Monday, Mar. 26, 1945
Baptism for Zombies
Ever since the first batch of Canadian Zombies (home-defense draftees) was ordered overseas at year's end, Canada had waited to see how they would perform as fighters. Last week the first definite word came that Zombies were in combat --and the news was good.
Exactly how many Zombies were already in action was not yet known. But it was known that some were attached to the Algonquin Regiment. And when the Regiment was given the job of taking the German village of Veen, the Zombies got their chance. They had to advance over flat farmland, then subdue the German defenders house by house, barn by barn, pigsty by pigsty. It took three days, and one reporter called the battle "a double-header dose of hell." Even after the village was taken, it had to be combed for mines, for it was nastily booby-trapped. One Canadian was blown up when he pulled a sheet off a farmhouse bed to spread over a dead comrade. Said one officer: "We scarcely dared milk a cow standing in a barn."

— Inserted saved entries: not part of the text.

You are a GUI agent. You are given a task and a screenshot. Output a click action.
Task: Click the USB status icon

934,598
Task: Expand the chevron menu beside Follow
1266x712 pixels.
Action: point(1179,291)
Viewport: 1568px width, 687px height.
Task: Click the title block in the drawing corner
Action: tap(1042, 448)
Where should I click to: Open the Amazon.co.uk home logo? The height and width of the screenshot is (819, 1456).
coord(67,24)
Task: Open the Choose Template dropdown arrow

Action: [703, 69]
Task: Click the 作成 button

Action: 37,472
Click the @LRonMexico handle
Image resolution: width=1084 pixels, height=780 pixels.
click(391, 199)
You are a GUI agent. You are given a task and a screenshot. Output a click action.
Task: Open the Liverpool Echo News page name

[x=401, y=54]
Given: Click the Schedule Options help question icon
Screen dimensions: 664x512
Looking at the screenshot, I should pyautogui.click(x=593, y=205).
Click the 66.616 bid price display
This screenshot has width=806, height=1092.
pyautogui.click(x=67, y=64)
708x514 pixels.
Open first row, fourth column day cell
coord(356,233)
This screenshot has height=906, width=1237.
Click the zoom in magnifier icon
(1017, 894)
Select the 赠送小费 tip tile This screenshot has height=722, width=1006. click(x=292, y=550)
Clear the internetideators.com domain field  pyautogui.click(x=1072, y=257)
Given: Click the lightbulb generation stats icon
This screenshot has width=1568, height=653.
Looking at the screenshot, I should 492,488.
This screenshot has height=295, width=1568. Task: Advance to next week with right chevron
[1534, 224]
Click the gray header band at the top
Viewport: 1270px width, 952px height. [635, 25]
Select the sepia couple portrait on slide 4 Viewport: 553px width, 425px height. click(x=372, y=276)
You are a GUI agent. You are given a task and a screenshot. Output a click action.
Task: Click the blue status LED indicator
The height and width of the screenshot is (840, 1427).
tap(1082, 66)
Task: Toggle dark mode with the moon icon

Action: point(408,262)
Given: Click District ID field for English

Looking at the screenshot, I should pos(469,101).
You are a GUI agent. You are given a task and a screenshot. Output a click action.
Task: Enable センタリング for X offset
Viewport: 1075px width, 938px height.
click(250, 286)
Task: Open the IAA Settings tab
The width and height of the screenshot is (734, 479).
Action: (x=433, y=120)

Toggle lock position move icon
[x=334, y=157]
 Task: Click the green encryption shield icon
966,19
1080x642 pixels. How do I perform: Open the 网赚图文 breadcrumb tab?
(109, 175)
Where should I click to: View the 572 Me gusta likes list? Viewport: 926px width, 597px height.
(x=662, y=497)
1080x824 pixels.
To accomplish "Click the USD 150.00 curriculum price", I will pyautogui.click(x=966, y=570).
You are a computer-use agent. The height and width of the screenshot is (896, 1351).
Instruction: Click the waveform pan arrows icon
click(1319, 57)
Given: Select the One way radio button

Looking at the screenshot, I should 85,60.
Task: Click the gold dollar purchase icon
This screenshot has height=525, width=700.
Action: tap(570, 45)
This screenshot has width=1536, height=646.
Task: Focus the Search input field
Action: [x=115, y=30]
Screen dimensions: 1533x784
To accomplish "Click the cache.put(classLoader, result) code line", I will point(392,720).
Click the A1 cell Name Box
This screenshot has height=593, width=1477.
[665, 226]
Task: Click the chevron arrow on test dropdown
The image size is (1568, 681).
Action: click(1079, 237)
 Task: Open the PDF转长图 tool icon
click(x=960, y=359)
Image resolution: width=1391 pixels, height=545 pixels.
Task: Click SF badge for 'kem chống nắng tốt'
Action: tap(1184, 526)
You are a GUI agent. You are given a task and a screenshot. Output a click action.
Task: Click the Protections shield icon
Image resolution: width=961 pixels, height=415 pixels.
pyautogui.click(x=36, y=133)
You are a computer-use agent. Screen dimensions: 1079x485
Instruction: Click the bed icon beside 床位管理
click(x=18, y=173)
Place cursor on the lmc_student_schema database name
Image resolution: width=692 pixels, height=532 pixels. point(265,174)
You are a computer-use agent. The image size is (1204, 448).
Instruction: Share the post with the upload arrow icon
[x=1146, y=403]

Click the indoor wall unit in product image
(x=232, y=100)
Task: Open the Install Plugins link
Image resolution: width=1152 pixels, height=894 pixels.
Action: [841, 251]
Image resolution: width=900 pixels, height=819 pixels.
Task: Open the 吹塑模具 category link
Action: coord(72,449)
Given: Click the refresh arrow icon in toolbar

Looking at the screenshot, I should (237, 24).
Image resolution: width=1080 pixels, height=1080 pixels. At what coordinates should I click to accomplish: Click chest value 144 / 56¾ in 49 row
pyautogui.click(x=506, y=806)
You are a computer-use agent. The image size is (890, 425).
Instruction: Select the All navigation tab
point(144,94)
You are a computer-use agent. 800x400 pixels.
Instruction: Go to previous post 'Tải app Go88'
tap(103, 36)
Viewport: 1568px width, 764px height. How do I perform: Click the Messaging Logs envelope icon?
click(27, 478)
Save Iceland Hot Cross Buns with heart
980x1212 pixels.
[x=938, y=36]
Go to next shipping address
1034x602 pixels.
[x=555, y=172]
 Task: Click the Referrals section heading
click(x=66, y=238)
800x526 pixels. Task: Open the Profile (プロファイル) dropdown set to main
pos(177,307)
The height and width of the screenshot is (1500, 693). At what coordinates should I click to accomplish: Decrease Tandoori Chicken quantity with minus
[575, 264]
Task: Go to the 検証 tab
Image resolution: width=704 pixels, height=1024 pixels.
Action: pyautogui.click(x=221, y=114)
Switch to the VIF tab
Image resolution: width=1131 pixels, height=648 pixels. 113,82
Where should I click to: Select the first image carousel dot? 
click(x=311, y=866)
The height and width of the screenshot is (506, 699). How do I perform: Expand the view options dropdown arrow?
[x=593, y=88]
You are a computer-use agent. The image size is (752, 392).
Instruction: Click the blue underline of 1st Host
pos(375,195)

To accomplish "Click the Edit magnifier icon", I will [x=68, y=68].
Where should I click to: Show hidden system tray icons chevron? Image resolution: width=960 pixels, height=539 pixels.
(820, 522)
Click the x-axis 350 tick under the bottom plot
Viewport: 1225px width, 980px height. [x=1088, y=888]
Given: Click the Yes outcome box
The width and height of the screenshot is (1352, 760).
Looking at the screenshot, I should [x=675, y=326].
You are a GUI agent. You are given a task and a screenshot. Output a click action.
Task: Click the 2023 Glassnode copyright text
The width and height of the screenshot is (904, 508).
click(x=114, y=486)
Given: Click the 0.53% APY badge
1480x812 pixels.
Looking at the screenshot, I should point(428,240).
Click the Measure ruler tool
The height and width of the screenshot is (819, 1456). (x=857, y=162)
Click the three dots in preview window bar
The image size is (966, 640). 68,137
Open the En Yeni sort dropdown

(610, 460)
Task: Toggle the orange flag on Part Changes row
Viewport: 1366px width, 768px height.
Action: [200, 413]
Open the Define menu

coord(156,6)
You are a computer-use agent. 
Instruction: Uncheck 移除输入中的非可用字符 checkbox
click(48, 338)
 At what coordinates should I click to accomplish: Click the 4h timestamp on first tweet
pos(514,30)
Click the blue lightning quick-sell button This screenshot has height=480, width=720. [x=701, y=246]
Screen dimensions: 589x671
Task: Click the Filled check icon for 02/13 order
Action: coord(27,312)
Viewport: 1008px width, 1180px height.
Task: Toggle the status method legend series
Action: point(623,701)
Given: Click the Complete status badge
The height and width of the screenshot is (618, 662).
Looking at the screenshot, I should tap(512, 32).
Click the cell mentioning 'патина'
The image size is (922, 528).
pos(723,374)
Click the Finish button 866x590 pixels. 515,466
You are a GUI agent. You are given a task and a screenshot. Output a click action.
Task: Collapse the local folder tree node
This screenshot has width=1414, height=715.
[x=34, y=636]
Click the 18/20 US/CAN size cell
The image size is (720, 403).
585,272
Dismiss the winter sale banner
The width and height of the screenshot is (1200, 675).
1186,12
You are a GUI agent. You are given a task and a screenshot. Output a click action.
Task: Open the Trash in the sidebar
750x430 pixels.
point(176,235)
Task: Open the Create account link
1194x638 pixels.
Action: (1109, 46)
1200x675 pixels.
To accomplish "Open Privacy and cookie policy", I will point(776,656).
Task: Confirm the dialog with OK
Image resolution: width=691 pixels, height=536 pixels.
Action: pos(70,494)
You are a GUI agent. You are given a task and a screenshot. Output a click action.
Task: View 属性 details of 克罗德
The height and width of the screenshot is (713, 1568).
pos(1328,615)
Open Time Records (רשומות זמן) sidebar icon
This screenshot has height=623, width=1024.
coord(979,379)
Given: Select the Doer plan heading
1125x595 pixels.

Toronto Starman Frederick Griffin reported that "a more terrible baptism [of fire] no new troops ever took, or took more splendidly." The Algonquin's commander said: "They were just as good as any reinforcements we have had."*
* In Ottawa last week, the Department of National Defense announced that more & more "thirty-niners"--soldiers who have been overseas five years or longer--will be permitted to come home on leave. Chief reasons: the "highly satisfactory" reinforcements situation, lower-than-expected casualties.